Chief counsel’s office has interpreted the COGS adjustment to apply only to inventory costs allowable under Section 471, which was in effect in 1982 when Section 280E became the law. CAA 201504011 (Jan. 23, 2015). As a result, special rules apply in determining COGS for marijuana organizations.

Various forms of legislation have been proposed that would repeal the tax penalty under Section 280E for marijuana businesses, some of which would impose an excise tax regime on the sale of marijuana products or an occupational tax on production facilities and export warehouses.

Pennsylvania Treatment

Medical marijuana organizations subject to Pennsylvania Corporate Net Income Tax (e.g., C corporations, joint-stock associations, business trusts, limited liability companies, or other entities classified as corporations for federal income tax purposes) will face the same obstacles for Pennsylvania income tax purposes as they do for federal income tax purposes, since federal taxable income is the starting point for calculating Pennsylvania taxable income and there are no Pennsylvania statutory adjustments that would negate the prohibitions contained in Section 280E. These organizations will not be able to deduct ordinary and necessary business expenses in calculating their Pennsylvania taxable income, except as to COGS if they use an accrual method of accounting. Medical marijuana organizations that grow or sell marijuana and also provide other services in Pennsylvania, such as patient counseling, drug education, or other caregiving services, may deduct businesses expenses arising from that portion of their business.
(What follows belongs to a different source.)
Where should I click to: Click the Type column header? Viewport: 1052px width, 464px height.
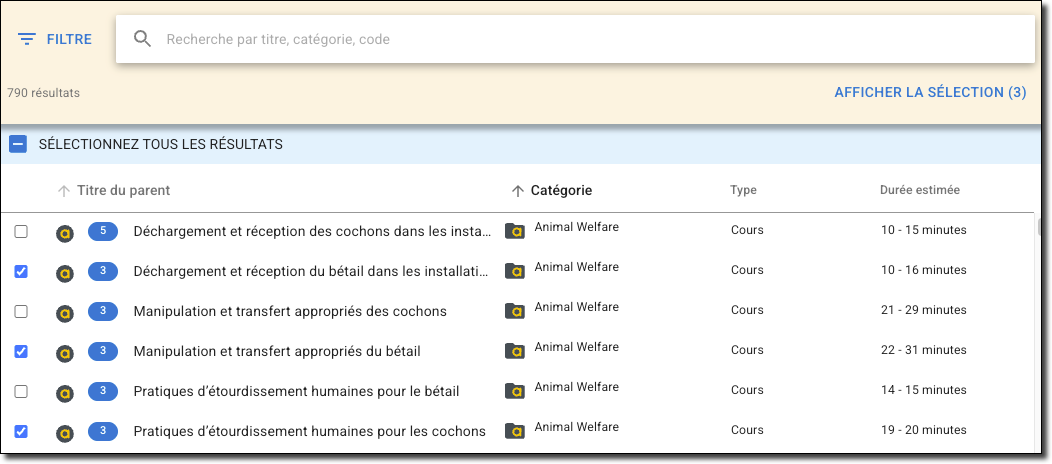[x=743, y=190]
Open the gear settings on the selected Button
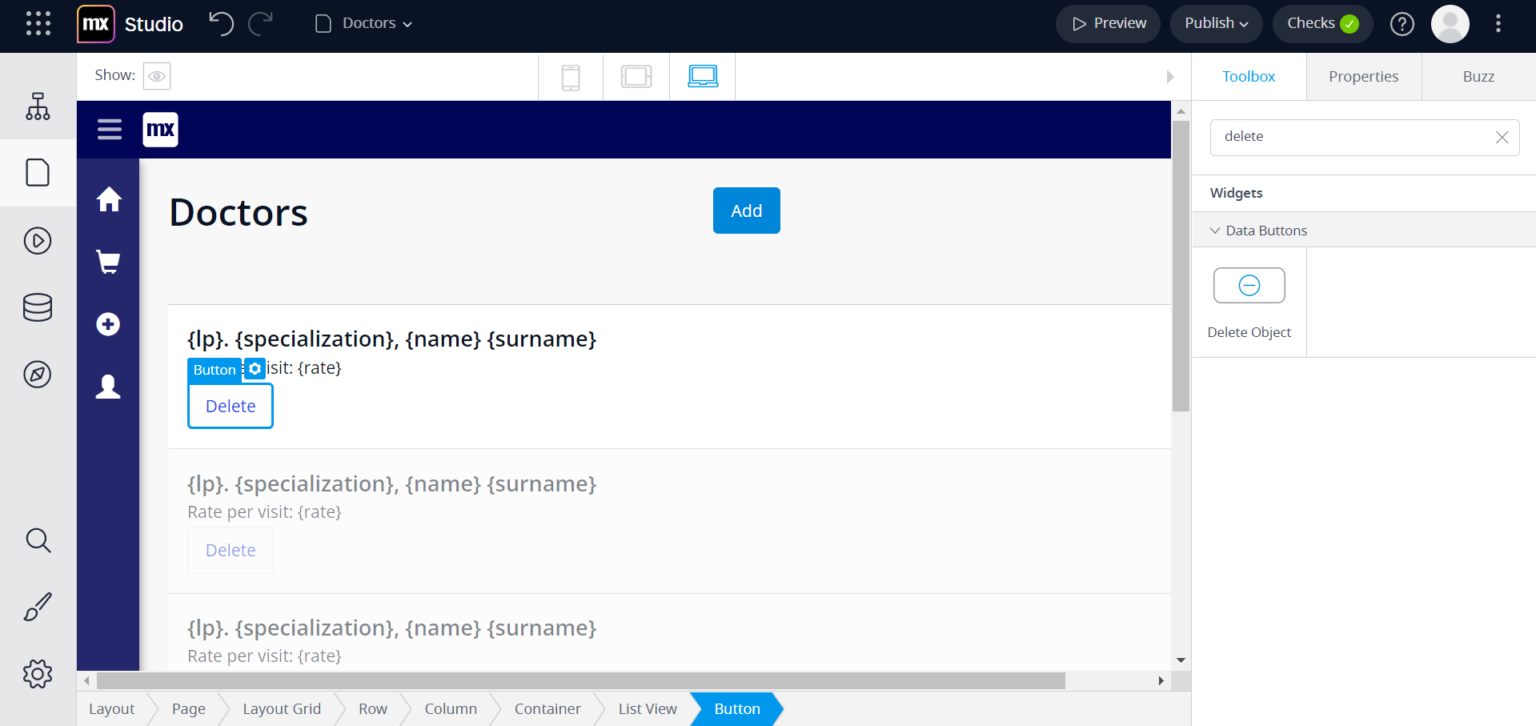This screenshot has height=726, width=1536. coord(254,369)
To date, Pennsylvania courts have not addressed the deductibility of business expenses for Pennsylvania Personal Income Tax purposes by individual growers and medical marijuana organizations that are pass-through entities not subject to Pennsylvania Corporate Net Income Tax (e.g., S corporations, general and limited partnerships, limited liability companies treated as partnerships for federal income tax purposes, etc.). Based on recent Pennsylvania Department of Revenue guidance, it appears that individual growers and processors and medical marijuana organizations that are not subject to Corporate Net Income Tax (i.e., that do not calculate Pennsylvania taxable income starting with federal taxable income) should be able to deduct ordinary, reasonable, and necessary business expenses associated with the business activity. While this provides a tax benefit to operating as a pass-through entity, it is not clear what types of business expenses will be viewed as ordinary, reasonable, and necessary for the purposes of this deduction.

Conclusion

The takeaway is that while the Act legalizes medical marijuana in Pennsylvania, federal tax rules impose significant tax burdens on such businesses. For the time being, medical marijuana organizations that operate in Pennsylvania and are formed as entities subject to Pennsylvania Corporate Net Income Tax will not be entitled to deduct their business expenses in calculating their Pennsylvania taxable income. However, subject to future guidance on this issue, the current rules generally permit ordinary, reasonable, and necessary business expense deductions for pass-through entities that are not subject to Pennsylvania Corporate Net Income, and instead, calculate Pennsylvania taxable income pursuant to the provisions of the Pennsylvania Personal Income Tax.